((

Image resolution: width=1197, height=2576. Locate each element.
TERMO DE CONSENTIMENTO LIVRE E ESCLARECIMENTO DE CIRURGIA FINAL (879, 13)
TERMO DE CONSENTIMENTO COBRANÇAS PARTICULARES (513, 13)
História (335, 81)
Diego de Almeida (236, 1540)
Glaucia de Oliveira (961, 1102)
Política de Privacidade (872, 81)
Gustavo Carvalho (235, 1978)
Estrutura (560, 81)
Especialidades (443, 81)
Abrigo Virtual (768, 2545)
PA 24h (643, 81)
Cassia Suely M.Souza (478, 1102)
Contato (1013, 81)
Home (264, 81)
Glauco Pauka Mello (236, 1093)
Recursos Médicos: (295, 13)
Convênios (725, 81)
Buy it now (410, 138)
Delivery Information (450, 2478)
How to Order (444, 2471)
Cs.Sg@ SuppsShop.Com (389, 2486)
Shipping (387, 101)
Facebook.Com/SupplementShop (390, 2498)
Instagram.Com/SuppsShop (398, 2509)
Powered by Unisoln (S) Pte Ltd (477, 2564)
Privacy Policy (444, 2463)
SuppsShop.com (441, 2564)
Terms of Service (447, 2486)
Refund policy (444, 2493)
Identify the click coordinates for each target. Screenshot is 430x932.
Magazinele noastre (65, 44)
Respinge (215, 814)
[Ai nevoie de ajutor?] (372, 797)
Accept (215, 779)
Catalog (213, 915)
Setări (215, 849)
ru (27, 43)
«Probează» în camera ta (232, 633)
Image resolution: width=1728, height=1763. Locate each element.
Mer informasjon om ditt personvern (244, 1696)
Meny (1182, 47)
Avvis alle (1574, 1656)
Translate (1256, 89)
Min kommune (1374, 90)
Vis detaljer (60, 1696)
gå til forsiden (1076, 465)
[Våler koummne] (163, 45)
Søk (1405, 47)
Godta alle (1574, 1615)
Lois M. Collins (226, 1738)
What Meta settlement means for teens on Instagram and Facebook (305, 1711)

))

- **Work to complete**: Say how many of the lines above include the string "Instagram", and give no other words.

- **Task response**: 2